= THE INPUT =
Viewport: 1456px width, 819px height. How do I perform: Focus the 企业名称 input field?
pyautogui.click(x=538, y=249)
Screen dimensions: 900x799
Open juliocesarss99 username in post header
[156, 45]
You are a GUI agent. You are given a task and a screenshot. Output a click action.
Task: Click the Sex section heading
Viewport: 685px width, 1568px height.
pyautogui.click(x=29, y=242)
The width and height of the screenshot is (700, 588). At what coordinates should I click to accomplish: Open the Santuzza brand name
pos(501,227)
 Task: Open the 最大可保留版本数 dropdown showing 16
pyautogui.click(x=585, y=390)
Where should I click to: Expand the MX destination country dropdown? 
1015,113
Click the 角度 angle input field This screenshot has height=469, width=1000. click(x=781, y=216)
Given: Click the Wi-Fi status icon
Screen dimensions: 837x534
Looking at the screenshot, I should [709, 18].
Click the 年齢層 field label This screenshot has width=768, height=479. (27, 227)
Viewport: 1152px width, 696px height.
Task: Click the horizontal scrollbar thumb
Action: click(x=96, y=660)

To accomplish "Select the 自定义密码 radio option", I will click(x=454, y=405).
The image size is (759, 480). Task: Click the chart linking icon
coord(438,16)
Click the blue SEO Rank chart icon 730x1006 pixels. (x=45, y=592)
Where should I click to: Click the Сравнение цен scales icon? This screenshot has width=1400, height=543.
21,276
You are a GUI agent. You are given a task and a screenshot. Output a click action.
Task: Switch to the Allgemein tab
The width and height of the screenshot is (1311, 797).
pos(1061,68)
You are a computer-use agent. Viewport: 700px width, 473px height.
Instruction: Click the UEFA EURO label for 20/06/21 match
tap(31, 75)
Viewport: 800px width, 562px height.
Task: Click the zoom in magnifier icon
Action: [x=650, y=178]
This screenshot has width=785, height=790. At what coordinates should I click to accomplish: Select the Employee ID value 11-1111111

= WORK REQUIRED =
Output every line of the data above as a Markdown table with the columns No. and Text, numbering the rows in order and leaving out blank lines.

= FINAL ANSWER =
| No. | Text |
|---|---|
| 1 | Viewport: 1456px width, 819px height. How do I perform: Focus the 企业名称 input field? |
| 2 | pyautogui.click(x=538, y=249) |
| 3 | Screen dimensions: 900x799 |
| 4 | Open juliocesarss99 username in post header |
| 5 | [156, 45] |
| 6 | You are a GUI agent. You are given a task and a screenshot. Output a click action. |
| 7 | Task: Click the Sex section heading |
| 8 | Viewport: 685px width, 1568px height. |
| 9 | pyautogui.click(x=29, y=242) |
| 10 | The width and height of the screenshot is (700, 588). At what coordinates should I click to accomplish: Open the Santuzza brand name |
| 11 | pos(501,227) |
| 12 |  Task: Open the 最大可保留版本数 dropdown showing 16 |
| 13 | pyautogui.click(x=585, y=390) |
| 14 | Where should I click to: Expand the MX destination country dropdown?  |
| 15 | 1015,113 |
| 16 | Click the 角度 angle input field This screenshot has height=469, width=1000. click(x=781, y=216) |
| 17 | Given: Click the Wi-Fi status icon |
| 18 | Screen dimensions: 837x534 |
| 19 | Looking at the screenshot, I should [709, 18]. |
| 20 | Click the 年齢層 field label This screenshot has width=768, height=479. (27, 227) |
| 21 | Viewport: 1152px width, 696px height. |
| 22 | Task: Click the horizontal scrollbar thumb |
| 23 | Action: click(x=96, y=660) |
| 24 | To accomplish "Select the 自定义密码 radio option", I will click(x=454, y=405). |
| 25 | The image size is (759, 480). Task: Click the chart linking icon |
| 26 | coord(438,16) |
| 27 | Click the blue SEO Rank chart icon 730x1006 pixels. (x=45, y=592) |
| 28 | Where should I click to: Click the Сравнение цен scales icon? This screenshot has width=1400, height=543. |
| 29 | 21,276 |
| 30 | You are a GUI agent. You are given a task and a screenshot. Output a click action. |
| 31 | Task: Switch to the Allgemein tab |
| 32 | The width and height of the screenshot is (1311, 797). |
| 33 | pos(1061,68) |
| 34 | You are a computer-use agent. Viewport: 700px width, 473px height. |
| 35 | Instruction: Click the UEFA EURO label for 20/06/21 match |
| 36 | tap(31, 75) |
| 37 | Viewport: 800px width, 562px height. |
| 38 | Task: Click the zoom in magnifier icon |
| 39 | Action: [x=650, y=178] |
| 40 | This screenshot has width=785, height=790. At what coordinates should I click to accomplish: Select the Employee ID value 11-1111111 |